━━━ DATA PROVIDED
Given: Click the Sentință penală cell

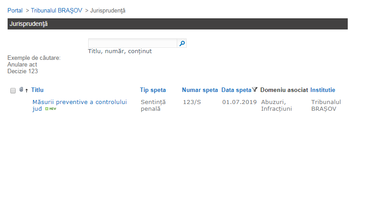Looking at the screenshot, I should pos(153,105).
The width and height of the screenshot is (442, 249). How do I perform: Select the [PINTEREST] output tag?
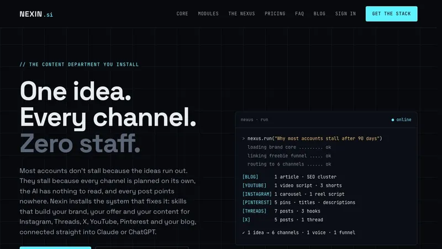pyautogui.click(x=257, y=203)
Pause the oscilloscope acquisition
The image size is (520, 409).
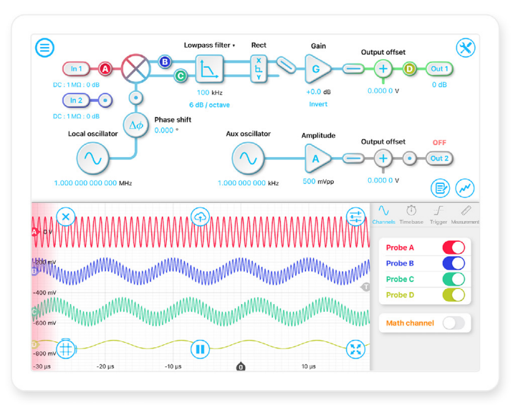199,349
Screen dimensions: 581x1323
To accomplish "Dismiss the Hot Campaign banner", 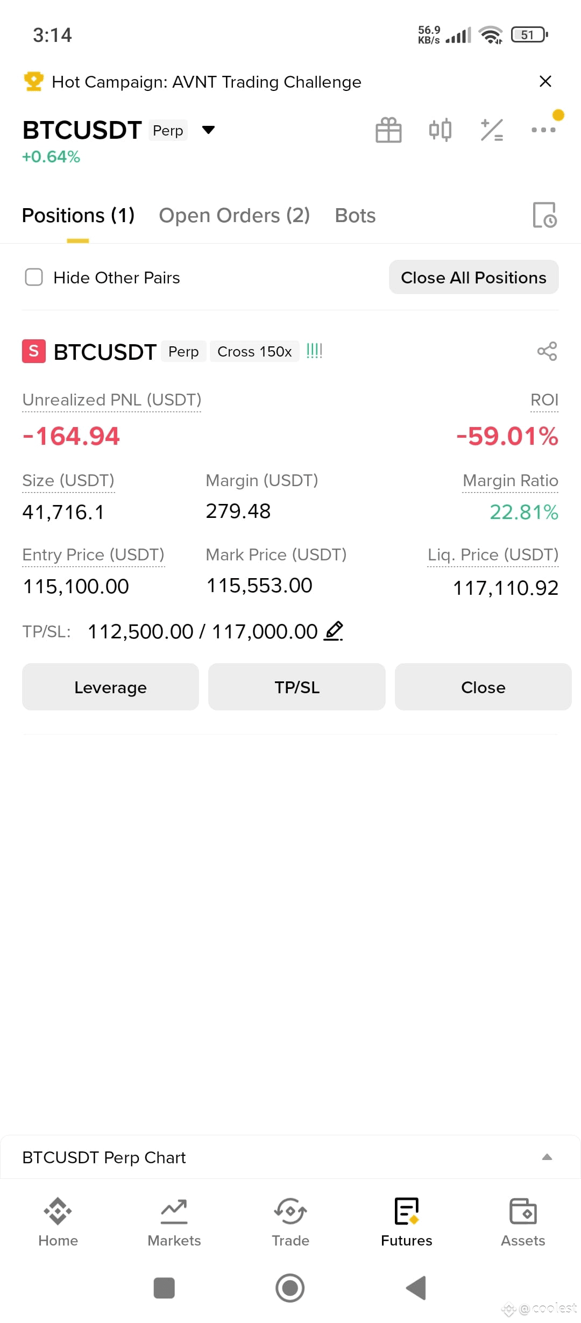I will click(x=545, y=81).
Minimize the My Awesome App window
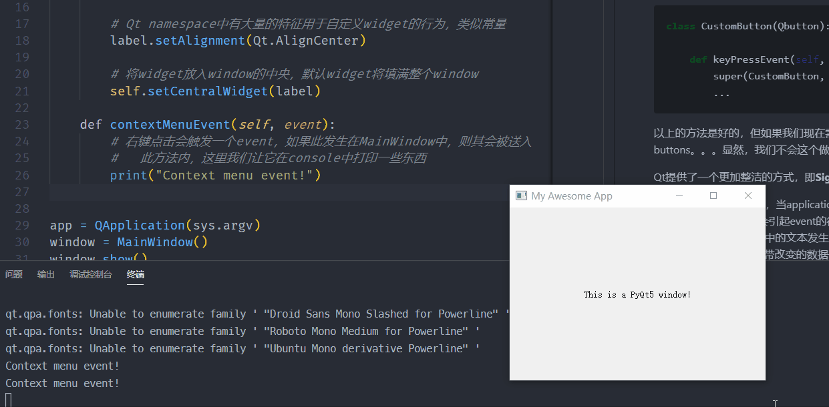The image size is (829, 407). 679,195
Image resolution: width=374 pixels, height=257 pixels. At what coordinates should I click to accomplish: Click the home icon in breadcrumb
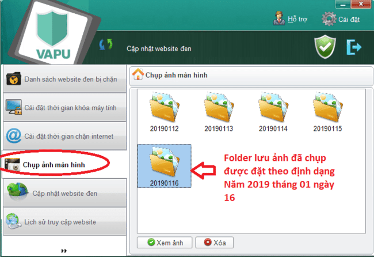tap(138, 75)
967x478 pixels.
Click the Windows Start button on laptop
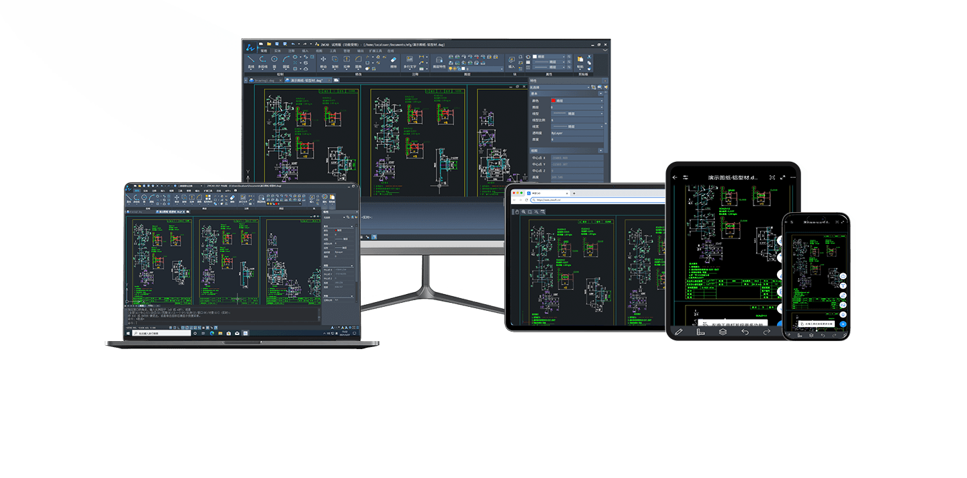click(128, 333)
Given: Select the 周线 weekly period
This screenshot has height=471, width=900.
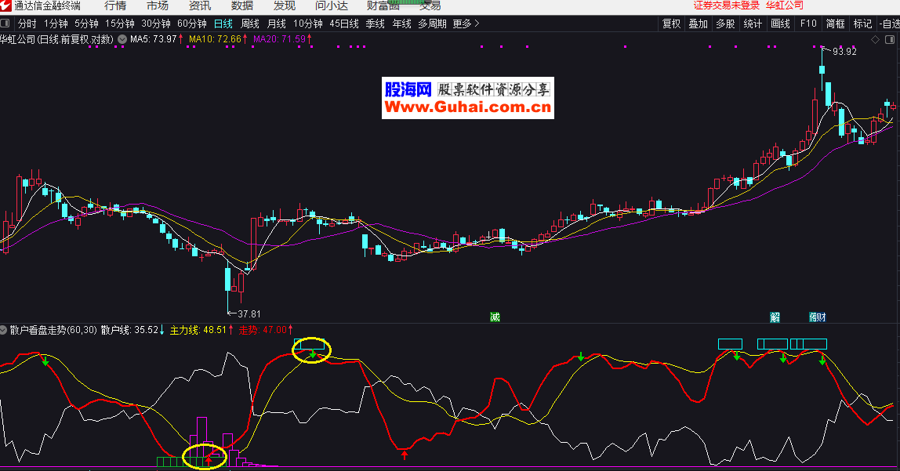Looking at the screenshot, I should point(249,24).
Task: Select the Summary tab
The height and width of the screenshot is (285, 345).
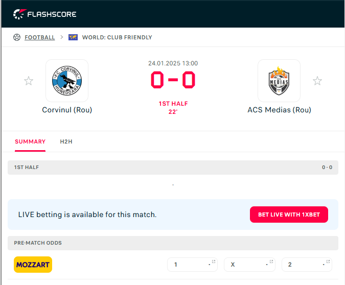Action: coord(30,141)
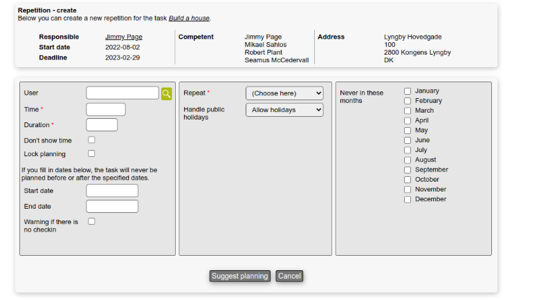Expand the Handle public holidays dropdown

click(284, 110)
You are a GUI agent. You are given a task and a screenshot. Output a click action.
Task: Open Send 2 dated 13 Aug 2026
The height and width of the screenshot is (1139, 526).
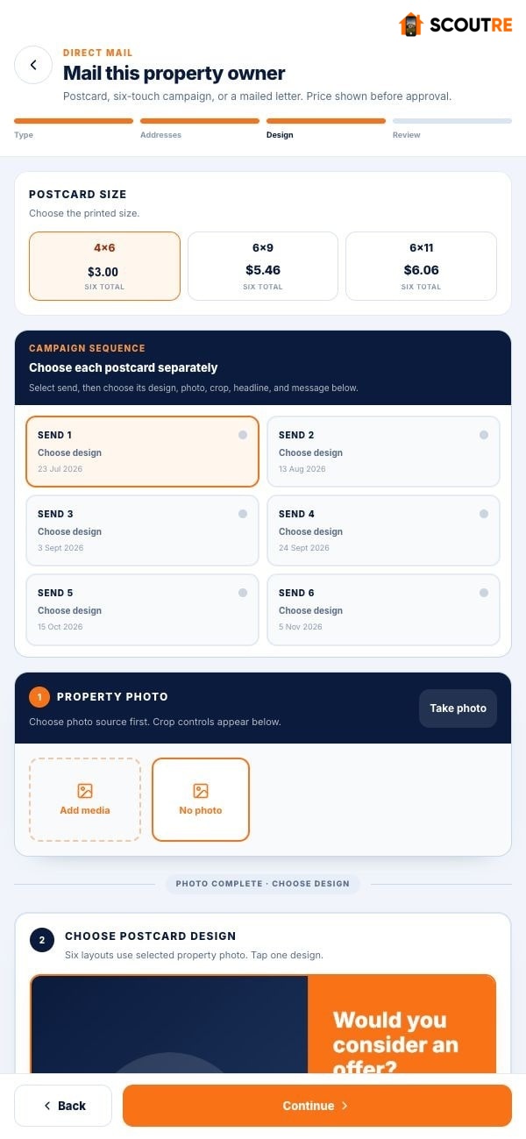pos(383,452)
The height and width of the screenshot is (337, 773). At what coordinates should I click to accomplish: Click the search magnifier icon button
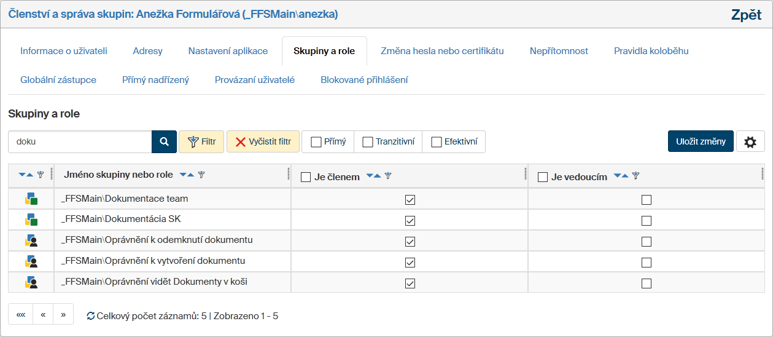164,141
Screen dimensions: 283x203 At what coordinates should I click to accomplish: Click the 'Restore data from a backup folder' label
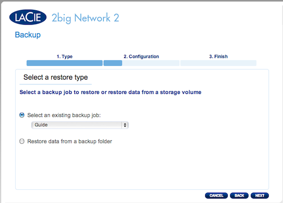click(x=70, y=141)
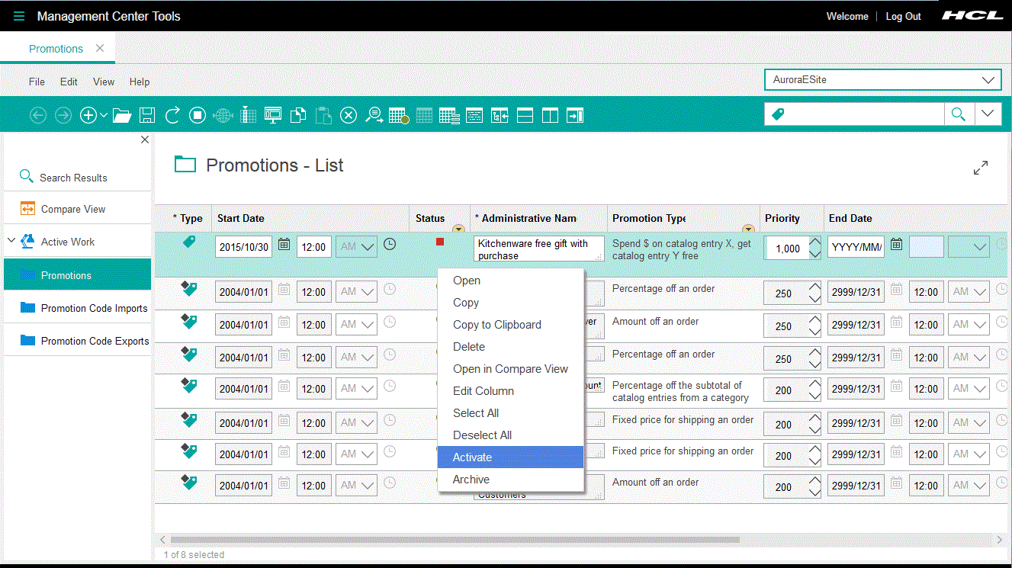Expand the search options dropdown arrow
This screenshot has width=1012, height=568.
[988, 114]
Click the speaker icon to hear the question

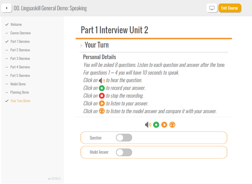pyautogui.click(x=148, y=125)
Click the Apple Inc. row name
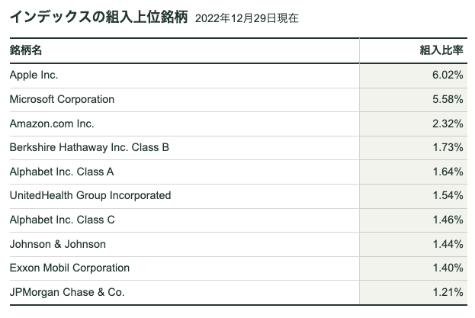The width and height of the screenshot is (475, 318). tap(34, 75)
━━━━━━
▶ EXERCISE
Each line from the one containing "Click the speaker icon to hear the question" down to the final line of the records above must be reproduced exactly; no pictures go into the copy.

▶ RESPONSE AREA
Click the speaker icon to hear the question

pyautogui.click(x=148, y=125)
Click the Apple Inc. row name
The width and height of the screenshot is (475, 318). tap(34, 75)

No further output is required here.